Records for the task:
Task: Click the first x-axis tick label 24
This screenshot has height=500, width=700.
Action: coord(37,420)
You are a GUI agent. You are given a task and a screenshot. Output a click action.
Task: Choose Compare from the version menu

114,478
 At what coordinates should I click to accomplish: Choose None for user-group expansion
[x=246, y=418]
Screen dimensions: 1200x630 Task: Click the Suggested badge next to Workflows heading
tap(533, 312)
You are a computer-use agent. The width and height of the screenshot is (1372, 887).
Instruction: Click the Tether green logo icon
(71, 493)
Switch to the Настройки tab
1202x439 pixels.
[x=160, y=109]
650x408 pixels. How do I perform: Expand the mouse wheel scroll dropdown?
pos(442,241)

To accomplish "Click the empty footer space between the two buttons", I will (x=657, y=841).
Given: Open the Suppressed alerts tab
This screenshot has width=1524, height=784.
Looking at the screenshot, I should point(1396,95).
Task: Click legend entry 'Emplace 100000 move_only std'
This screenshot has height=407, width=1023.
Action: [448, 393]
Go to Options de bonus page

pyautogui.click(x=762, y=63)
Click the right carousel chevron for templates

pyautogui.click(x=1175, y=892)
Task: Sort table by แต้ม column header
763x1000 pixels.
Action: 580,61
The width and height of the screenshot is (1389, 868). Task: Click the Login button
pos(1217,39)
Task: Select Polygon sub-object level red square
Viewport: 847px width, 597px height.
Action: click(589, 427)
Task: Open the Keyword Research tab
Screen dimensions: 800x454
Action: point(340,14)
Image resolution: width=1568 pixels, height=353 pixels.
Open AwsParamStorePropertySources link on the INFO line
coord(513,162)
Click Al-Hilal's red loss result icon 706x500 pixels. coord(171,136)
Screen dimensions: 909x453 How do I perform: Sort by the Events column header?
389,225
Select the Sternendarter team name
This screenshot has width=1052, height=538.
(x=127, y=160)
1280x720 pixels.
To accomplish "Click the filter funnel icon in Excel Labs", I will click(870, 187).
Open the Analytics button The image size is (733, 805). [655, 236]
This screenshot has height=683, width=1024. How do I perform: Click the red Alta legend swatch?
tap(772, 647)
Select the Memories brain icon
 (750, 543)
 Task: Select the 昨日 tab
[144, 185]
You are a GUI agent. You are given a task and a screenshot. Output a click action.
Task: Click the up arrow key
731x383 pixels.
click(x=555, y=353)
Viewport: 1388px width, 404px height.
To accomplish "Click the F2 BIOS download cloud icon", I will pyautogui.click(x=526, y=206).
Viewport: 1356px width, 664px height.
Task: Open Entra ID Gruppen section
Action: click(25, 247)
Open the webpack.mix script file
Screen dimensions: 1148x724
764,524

What you need to do:
Copy every record exactly, with nothing added or dropped.

Exercise response:
Task: Click the first x-axis tick label 24
This screenshot has height=500, width=700.
Action: coord(37,420)
You are a GUI agent. You are given a task and a screenshot. Output a click action.
Task: Choose Compare from the version menu

114,478
 At what coordinates should I click to accomplish: Choose None for user-group expansion
[x=246, y=418]
Screen dimensions: 1200x630 Task: Click the Suggested badge next to Workflows heading
tap(533, 312)
You are a computer-use agent. The width and height of the screenshot is (1372, 887).
Instruction: Click the Tether green logo icon
(71, 493)
Switch to the Настройки tab
1202x439 pixels.
[x=160, y=109]
650x408 pixels. How do I perform: Expand the mouse wheel scroll dropdown?
pos(442,241)

To accomplish "Click the empty footer space between the two buttons", I will (x=657, y=841).
Given: Open the Suppressed alerts tab
This screenshot has width=1524, height=784.
Looking at the screenshot, I should point(1396,95).
Task: Click legend entry 'Emplace 100000 move_only std'
This screenshot has height=407, width=1023.
Action: [448, 393]
Go to Options de bonus page

pyautogui.click(x=762, y=63)
Click the right carousel chevron for templates

pyautogui.click(x=1175, y=892)
Task: Sort table by แต้ม column header
763x1000 pixels.
Action: 580,61
The width and height of the screenshot is (1389, 868). Task: Click the Login button
pos(1217,39)
Task: Select Polygon sub-object level red square
Viewport: 847px width, 597px height.
Action: click(589, 427)
Task: Open the Keyword Research tab
Screen dimensions: 800x454
Action: point(340,14)
Image resolution: width=1568 pixels, height=353 pixels.
Open AwsParamStorePropertySources link on the INFO line
coord(513,162)
Click Al-Hilal's red loss result icon 706x500 pixels. coord(171,136)
Screen dimensions: 909x453 How do I perform: Sort by the Events column header?
389,225
Select the Sternendarter team name
This screenshot has width=1052, height=538.
(x=127, y=160)
1280x720 pixels.
To accomplish "Click the filter funnel icon in Excel Labs", I will click(870, 187).
Open the Analytics button The image size is (733, 805). [655, 236]
This screenshot has height=683, width=1024. How do I perform: Click the red Alta legend swatch?
tap(772, 647)
Select the Memories brain icon
 (750, 543)
 Task: Select the 昨日 tab
[144, 185]
You are a GUI agent. You are given a task and a screenshot. Output a click action.
Task: Click the up arrow key
731x383 pixels.
click(x=555, y=353)
Viewport: 1388px width, 404px height.
To accomplish "Click the F2 BIOS download cloud icon", I will pyautogui.click(x=526, y=206).
Viewport: 1356px width, 664px height.
Task: Open Entra ID Gruppen section
Action: click(25, 247)
Open the webpack.mix script file
Screen dimensions: 1148x724
764,524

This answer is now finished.